To compare functional treatment with immobilization, and to compare different periods and types of immobilization, for the treatment of closed fifth metacarpal neck fractures in adults.

Search strategy: 

We searched the Cochrane Bone, Joint and Muscle Trauma Group Specialized Register (June 2008), the Cochrane Central Register of Controlled Trials (The Cochrane Library 2008, Issue 3), OVID OldMEDLINE (1951 to 1965), OVID MEDLINE (1966 to May Week 3 2008), EMBASE (1988 to 2008, Week 22), and reference lists of articles. No language restrictions were applied.

Selection criteria: 

All randomized and quasi-randomized controlled trials which compare functional treatment with immobilization or different types of immobilization for closed fifth metacarpal neck fractures.

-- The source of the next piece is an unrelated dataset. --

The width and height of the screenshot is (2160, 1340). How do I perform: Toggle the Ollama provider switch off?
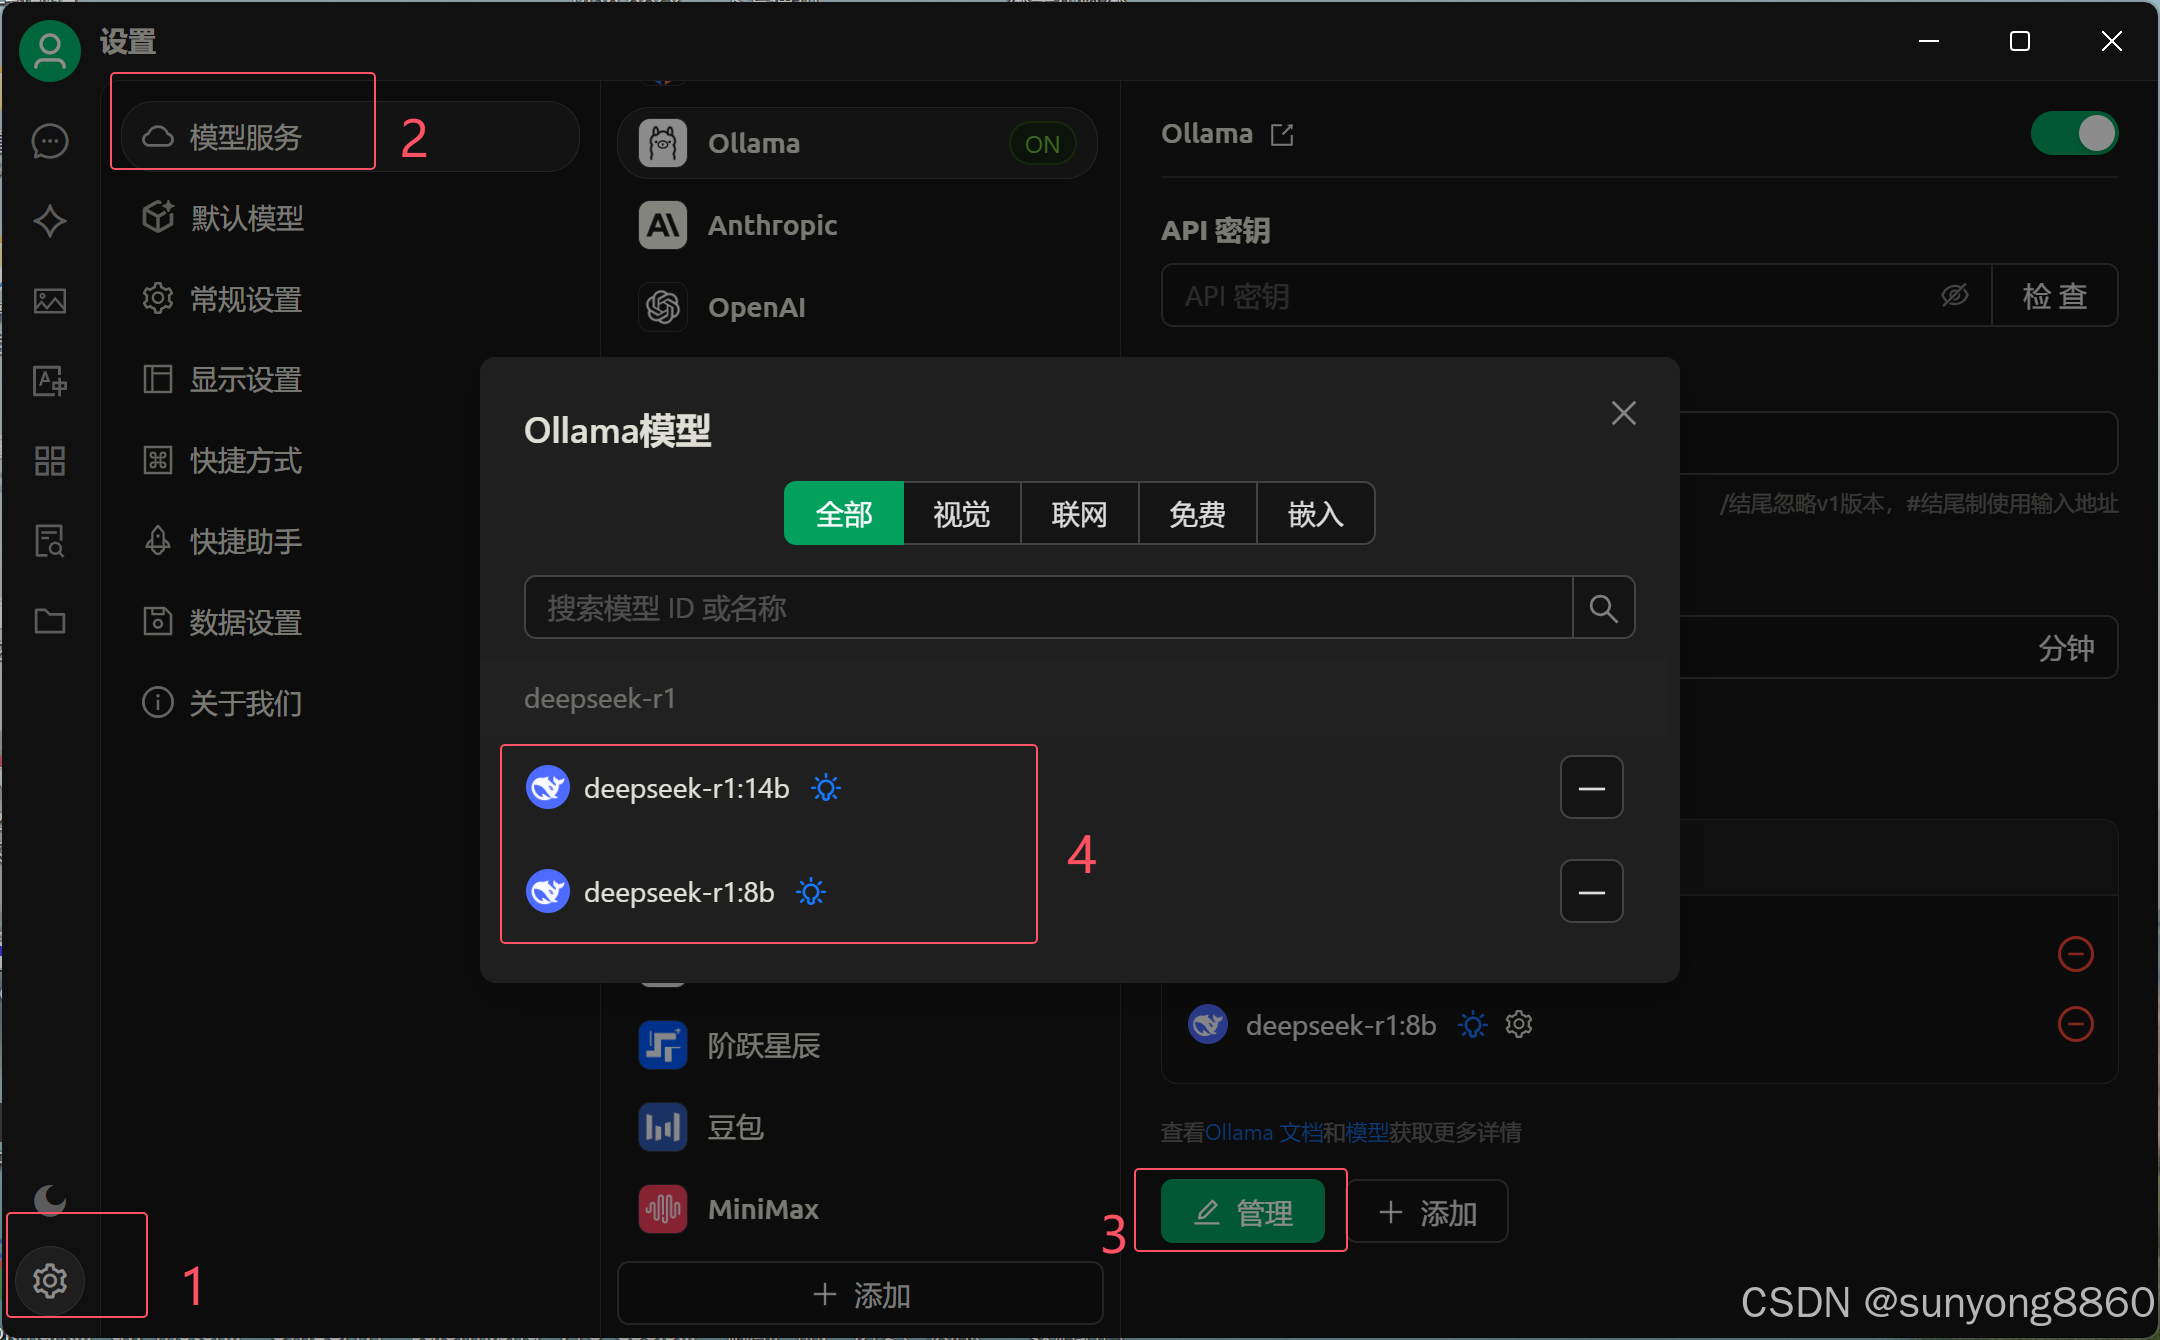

Data collection and analysis: 

Two review authors assessed abstracts of all studies identified by the initial search, identified studies meeting the selection criteria, independently assessed the quality of the trial reports, and extracted and analysed the data.

Main results: 

Five studies met the inclusion criteria including a total of 252 participants. Most studies were of poor quality. The primary outcome measure, function of the hand, was not used in any studies. There was no evidence that any of the treatment modalities was statistically significantly superior.